- PROBLEM TO SOLVE
Transcribe the passage of the Sweden travel text starting at "VISA REQUIREMENTS" and ending at "safe to drink.".

- STUDY TEXT
Exploring Sweden – Practical and Travel Information

With Sweden growing rapidly as an important tourist destination, standards in the travel industry have improved greatly. Foreign visitors will enjoy a comfortable stay in Sweden, not least because most people speak English. Sweden’s infrastructure is constantly being improved – there are many new highways and the rail system has recently been upgraded for high-speed trains. There is also a direct link to Denmark via the new Öresund Bridge. In Stockholm, public transportation on buses, subway trains, ferries, and local trains is efficient, and covers the entire city and surrounding region.

VISA REQUIREMENTS

Passports are not required for visitors from most EU countries, but visitors from the US, Canada, the UK, Ireland, Australia, and New Zealand still need a valid passport. Citizens of almost all countries can enter Sweden without a visa.

PERSONAL SECURITY

Violent crime against tourists is rare in Sweden, although pickpockets are known to frequent the busier pedestrian shopping streets in the main cities. Sweden has a well developed network of emergency services, which are efficient and reliable. Swedish police are extremely helpful and most speak good English.

HEALTH ISSUES

No special vaccinations are necessary to visit Sweden. Hygiene standards are among the highest in the world, and the tap water is safe to drink.

For prescription and nonprescription medicines visit a pharmacy (apotek), open during normal store hours. A 24-hour apotek service is also available in major cities.

CURRENCY AND BANKING

The Swedish unit of currency is the krona, abbreviated to SEK or kr. Banking hours are generally 10am-3pm Monday to Friday, though some banks stay open until 6pm at least one day a week. Traveler’s checks can be changed at all banks. Bureaux de change are located throughout the main cities and airports, and normally provide a better exchange rate than banks.

- DATA SECTION
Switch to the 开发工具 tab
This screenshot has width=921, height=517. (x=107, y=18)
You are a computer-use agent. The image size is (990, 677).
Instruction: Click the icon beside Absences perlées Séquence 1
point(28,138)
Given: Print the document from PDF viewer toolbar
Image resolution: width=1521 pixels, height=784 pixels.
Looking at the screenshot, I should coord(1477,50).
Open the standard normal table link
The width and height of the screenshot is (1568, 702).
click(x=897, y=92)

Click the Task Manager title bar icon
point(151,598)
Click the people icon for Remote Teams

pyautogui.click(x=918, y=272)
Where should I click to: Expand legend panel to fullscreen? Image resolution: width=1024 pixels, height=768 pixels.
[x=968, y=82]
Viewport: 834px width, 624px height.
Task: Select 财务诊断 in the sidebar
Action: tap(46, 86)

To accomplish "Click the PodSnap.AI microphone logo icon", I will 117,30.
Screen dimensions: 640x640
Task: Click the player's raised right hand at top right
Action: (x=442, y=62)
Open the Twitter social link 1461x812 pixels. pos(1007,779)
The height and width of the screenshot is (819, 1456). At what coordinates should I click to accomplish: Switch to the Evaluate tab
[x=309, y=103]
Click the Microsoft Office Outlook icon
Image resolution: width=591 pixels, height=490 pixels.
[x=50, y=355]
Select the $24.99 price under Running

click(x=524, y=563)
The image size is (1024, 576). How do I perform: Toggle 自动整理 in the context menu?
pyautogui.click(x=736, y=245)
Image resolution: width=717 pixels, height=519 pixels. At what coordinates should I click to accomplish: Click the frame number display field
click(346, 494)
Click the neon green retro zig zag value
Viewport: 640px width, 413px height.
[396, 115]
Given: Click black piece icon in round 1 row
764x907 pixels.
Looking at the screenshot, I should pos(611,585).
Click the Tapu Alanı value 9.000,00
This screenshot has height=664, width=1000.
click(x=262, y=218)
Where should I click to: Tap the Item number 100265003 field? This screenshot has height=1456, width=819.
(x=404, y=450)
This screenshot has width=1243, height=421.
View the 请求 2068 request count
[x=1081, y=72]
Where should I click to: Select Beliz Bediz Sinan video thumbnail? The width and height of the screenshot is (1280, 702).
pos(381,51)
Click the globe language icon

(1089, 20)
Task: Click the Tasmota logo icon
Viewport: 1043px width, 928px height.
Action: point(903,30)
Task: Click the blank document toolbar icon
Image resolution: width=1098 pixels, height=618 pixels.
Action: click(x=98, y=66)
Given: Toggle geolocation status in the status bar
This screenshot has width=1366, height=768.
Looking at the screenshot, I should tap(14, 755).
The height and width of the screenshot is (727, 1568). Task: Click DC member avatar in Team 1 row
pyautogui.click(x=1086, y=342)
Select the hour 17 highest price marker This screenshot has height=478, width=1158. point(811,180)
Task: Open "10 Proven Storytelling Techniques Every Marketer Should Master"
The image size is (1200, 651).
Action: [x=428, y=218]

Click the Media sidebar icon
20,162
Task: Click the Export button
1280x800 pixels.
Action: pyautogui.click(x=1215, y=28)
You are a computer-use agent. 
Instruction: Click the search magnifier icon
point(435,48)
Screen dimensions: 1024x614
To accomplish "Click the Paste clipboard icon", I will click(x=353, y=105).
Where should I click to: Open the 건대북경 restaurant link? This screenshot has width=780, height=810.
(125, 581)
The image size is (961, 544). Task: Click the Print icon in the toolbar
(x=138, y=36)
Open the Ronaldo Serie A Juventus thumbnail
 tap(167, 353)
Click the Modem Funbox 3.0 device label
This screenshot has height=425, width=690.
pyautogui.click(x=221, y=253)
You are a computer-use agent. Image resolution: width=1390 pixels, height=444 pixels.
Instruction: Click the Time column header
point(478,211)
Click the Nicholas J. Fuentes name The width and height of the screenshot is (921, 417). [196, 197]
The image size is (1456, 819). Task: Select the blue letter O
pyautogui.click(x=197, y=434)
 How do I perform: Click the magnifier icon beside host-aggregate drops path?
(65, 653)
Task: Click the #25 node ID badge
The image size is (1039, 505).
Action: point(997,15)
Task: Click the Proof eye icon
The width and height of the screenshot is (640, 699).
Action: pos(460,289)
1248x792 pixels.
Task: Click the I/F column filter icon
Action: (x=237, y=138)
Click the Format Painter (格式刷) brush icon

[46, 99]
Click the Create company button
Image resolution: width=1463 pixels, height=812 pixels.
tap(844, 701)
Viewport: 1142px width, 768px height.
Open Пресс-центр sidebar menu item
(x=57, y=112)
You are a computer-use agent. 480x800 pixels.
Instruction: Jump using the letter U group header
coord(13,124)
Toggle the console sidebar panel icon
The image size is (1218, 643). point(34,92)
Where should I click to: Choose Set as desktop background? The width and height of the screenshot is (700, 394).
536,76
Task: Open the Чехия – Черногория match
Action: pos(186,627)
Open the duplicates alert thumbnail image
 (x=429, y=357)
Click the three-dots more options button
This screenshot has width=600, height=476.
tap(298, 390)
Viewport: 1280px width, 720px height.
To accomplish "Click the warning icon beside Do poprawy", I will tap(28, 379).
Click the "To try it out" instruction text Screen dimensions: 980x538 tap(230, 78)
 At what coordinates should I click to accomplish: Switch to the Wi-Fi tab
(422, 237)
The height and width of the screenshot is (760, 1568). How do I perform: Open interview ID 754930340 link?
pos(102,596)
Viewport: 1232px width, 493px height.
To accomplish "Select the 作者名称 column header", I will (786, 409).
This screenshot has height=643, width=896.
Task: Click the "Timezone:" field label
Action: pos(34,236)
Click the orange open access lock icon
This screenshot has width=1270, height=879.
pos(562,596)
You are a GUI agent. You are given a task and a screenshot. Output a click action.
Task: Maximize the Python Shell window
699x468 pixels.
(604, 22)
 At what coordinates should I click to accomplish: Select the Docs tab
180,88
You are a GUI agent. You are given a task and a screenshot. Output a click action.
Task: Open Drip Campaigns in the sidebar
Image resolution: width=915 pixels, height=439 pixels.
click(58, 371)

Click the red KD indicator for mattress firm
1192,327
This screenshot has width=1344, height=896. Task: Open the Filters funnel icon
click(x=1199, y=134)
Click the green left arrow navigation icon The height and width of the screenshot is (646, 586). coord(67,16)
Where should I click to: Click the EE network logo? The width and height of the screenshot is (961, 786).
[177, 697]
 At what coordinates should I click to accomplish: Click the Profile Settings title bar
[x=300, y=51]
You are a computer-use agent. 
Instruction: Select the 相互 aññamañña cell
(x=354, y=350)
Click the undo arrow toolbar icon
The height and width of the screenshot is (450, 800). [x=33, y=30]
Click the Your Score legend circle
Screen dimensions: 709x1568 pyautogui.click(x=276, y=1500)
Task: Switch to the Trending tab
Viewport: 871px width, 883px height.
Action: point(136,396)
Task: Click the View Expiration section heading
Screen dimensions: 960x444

- SOLUTION
VISA REQUIREMENTS

Passports are not required for visitors from most EU countries, but visitors from the US, Canada, the UK, Ireland, Australia, and New Zealand still need a valid passport. Citizens of almost all countries can enter Sweden without a visa.

PERSONAL SECURITY

Violent crime against tourists is rare in Sweden, although pickpockets are known to frequent the busier pedestrian shopping streets in the main cities. Sweden has a well developed network of emergency services, which are efficient and reliable. Swedish police are extremely helpful and most speak good English.

HEALTH ISSUES

No special vaccinations are necessary to visit Sweden. Hygiene standards are among the highest in the world, and the tap water is safe to drink.